--- begin ---
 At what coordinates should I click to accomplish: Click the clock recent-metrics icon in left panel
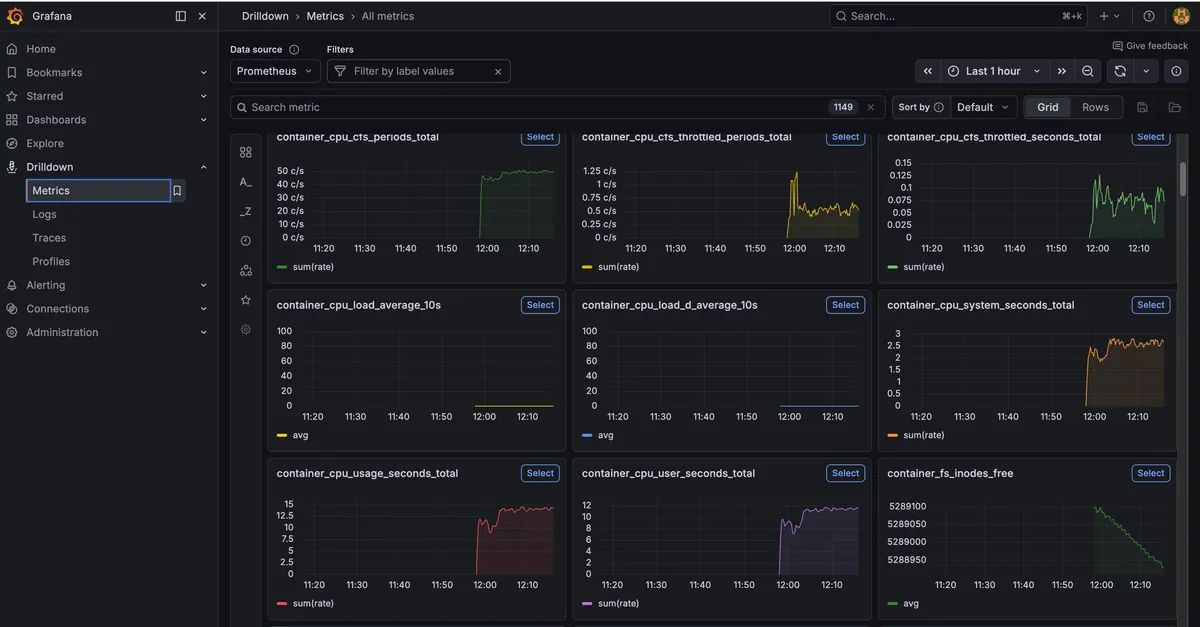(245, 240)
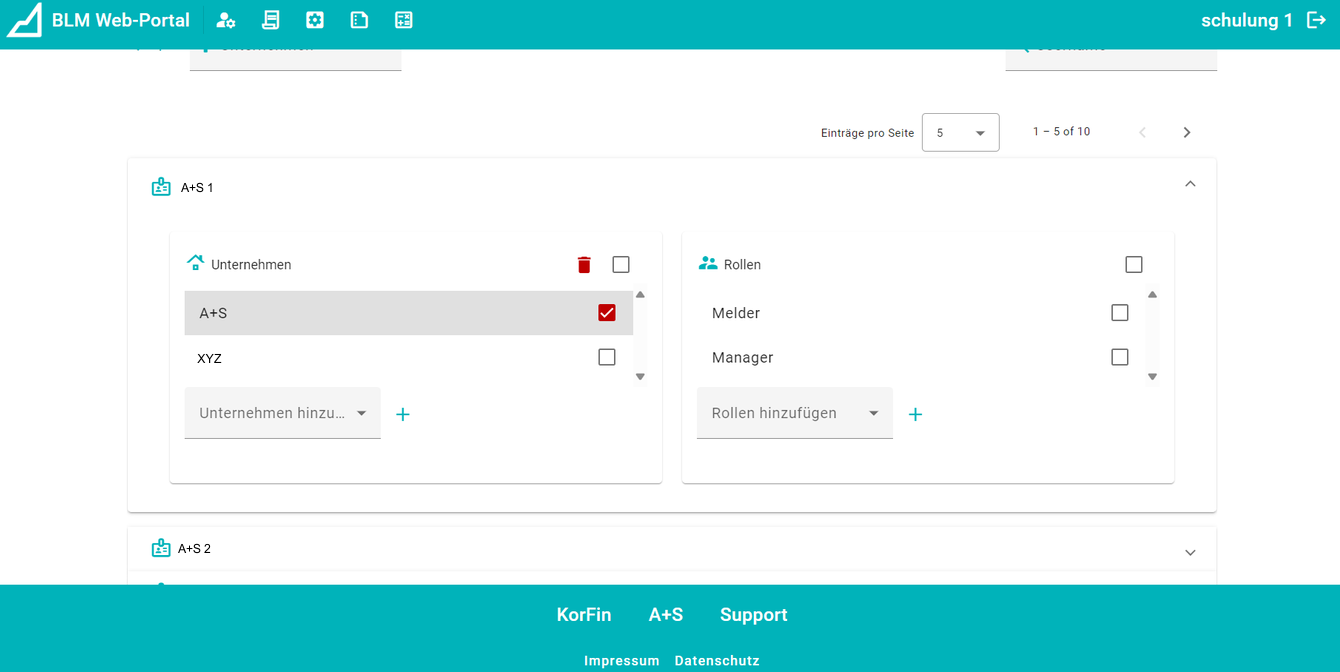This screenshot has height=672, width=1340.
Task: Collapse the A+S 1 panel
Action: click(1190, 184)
--- end ---
> _What you have to do_:
Return the material above line for line and word for word, omitting the pictures.

> _The reply_:
 At what coordinates should I click to accomplish: Click the clock recent-metrics icon in left panel
(245, 240)
This screenshot has height=672, width=1340.
Task: Collapse the A+S 1 panel
Action: click(1190, 184)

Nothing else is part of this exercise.